Nissan Seminar: Education, Equality, and Meritocracy in a Global Age: The Japanese Approach

Convener(s): Professor Hugh Whittaker, Dr Natalia Doan and Dr Giulio Pugliese

Speaker(s): Professor Takehiko Kariya, University of Oxford, and Dr. Jeremy Rappleye, Kyoto University

This year’s Nissan Seminar will be held online.  Please click on the seminar title to register in advance and receive the meeting details.

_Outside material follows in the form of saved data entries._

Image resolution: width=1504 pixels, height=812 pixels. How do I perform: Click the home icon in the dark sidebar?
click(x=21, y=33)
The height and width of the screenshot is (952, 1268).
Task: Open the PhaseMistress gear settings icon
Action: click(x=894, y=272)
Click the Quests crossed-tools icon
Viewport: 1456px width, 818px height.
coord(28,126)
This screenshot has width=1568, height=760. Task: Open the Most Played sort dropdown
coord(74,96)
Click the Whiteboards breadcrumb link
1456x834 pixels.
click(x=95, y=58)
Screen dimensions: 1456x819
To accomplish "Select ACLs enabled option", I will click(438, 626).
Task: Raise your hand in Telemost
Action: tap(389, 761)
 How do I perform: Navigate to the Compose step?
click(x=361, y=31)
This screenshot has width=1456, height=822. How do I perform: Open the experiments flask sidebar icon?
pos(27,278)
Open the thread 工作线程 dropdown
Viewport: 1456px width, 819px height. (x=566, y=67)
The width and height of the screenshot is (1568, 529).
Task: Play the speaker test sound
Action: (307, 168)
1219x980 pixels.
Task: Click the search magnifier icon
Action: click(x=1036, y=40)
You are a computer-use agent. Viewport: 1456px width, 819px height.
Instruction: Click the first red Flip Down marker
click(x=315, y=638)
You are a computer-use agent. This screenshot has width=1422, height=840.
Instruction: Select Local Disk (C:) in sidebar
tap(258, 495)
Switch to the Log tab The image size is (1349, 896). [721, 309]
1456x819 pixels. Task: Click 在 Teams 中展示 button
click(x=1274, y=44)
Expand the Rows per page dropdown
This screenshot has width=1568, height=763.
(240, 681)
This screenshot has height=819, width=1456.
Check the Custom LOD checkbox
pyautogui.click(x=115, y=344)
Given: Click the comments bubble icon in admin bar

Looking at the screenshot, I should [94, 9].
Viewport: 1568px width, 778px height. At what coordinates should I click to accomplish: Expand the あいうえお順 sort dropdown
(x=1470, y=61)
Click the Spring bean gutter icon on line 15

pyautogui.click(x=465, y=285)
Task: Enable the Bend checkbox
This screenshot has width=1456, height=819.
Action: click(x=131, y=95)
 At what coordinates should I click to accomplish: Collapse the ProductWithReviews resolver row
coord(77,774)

Education, Equality, and Meritocracy in a Global Age: The Japanese Approach

Abstract

How has schooling functioned in the construction of meritocratic national systems historically? To what extent will these historical patterns and normative commitments continue in the new era of a global meritocracy? How can educators effectively balance the inherent tension between individual merit and standardized quality? Our new book explores these questions by focusing on the Japanese model, one of the most equitable and meritocratic systems in the world. Looking at Japan’s educational history and policy shifts, we investigate and argue how the Japanese experience can provide a more rigorous discussion of meritocracy, equality, and education.

Bio

Takehiko Kariya is Professor in the Sociology of Japanese Society at the Nissan Institute of Japanese Studies and the Department of Sociology at University of Oxford. His main areas of research are in sociology of education, social stratification, school-to-work transition, educational and social policies, and social changes in postwar Japan. His recent publications include Education Reform and Social Class in Japan (Routledge, 2013), and Who Killed Japan’s Modernity? What Comes After ‘Catch-up’ (in Japanese, Iwanami, 2019)

Jeremy Rappleye is Associate Professor at Kyoto University, Graduate School of Education. He graduated from Oxford, Department of Education (MSc/DPhil.). His main research field is educational studies, with a particular emphasis on Japanese education, viewed in comparative perspective (comparative education). His recent publications include Comparative Education as Cultural Critique (Comparative Education, 2020) and – more specific to Japan – ‘Borrowings, Modernity, and De-Axialization: rethinking the educational research agenda on Japan for a Global Age’, in A. Yonezawa, Y. Kitamura, B. Yamamoto, T. Tokunaga (eds.) Education in Japan in a Global Age (Springer, 2018).